1. The serial numbering system at Gibson was quite messed up back in those days. They re-used numbers, so a number that is correct for 1964 was also correct for 1973 or whenever it was re-used. The difference in this case is that yours has an orange label, which would ordinarily suggest that the number was put on the guitar in 1964. Since that's clearly not the case here, the question becomes why your guitar has an orange label when the numbers in and on your guitar apparently indicate a 1973-75 date.

 

2. Binding can age very differently on two guitars from the same year. In this case, your guitar was apparently used for years by a professional player, so the guitar was probably exposed to more "trauma" (sunlight, cigarette smoke, etc etc), which could have caused it to yellow faster than your Les Paul (or some other guitar from the same year that was more "sheltered").

 

Confirming that the lower label is a Norlin label. I was able to lift the loose end of the orange label and see the corner of the Norlin label. The orange label is almost ready to fall off, only attached on one side. Also, I researched the serial numbers again from two sources, both show the 200 000 being used -64 and reused -73. There is an explanation for this in one of the old documents. Even though new serial ranges were issued, some people at the Kalamazoo factory continued to use the 60's six digit numbers for no other reason that's what they had been doing for a long time. This happened again 1977-78 when a number of random 60's serials were used again.

 

1973 would make sense. The guitar would have been 15 years old at the time when I laid my hands on it. So to me at that time it was old enough to look, feel and sound old, more so than a 10 year old guitar, which I think I would have noticed.

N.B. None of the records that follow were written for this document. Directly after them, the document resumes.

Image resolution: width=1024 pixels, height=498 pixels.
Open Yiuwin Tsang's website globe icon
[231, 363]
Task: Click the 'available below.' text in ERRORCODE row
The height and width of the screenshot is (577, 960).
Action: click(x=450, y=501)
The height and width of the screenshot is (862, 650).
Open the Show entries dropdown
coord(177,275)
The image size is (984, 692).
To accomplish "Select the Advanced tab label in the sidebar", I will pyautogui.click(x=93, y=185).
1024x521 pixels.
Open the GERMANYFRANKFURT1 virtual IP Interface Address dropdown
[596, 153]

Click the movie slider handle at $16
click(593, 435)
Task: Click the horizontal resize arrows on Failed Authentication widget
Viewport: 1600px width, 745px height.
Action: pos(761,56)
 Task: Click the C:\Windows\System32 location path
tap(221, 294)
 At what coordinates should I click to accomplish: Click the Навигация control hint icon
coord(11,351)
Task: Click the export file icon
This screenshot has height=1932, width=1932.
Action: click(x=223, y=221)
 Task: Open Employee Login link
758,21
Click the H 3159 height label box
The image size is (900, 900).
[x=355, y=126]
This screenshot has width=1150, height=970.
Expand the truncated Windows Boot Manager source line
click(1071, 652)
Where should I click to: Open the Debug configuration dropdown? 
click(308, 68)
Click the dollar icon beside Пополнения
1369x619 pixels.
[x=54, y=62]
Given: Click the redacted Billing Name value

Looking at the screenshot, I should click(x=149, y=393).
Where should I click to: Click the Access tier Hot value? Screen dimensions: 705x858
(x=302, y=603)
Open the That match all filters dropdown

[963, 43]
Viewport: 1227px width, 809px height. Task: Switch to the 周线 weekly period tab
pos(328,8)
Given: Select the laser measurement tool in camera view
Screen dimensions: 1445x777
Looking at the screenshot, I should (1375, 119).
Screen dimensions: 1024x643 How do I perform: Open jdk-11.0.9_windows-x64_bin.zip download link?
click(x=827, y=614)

The refinish does not look likely, or, if it was done, maybe the whole body was refinished. I looked at it with a powerful magnifying glass in all places. The color of the darker part of the burst is absolutely identical. The way how the nitro finish joins the bindings is identical on top, sides and bottom.

 

Still weird, why would anybody try to "age" a guitar by 9-10 years by adding an older style label in such a clumsy way. To deceive, would you first removed the Norlin label, the glue the orange one in there properly. Even if it was a hasty job, it would have been easy to drop the larger orange label to cover all of the Norlin label ?

 

I am thinking now about how to get the orange label out of there without damaging the Norlin label. If that was gone, the guitar would be the way it should have been all along, a 1973 Norlin era Super 400 CES.

 

I will have more pictures, the upload feature of the forum tells me that I have used my 500k to upload. I'll figure out how to embed the pics to the HTML like others seem to be doing.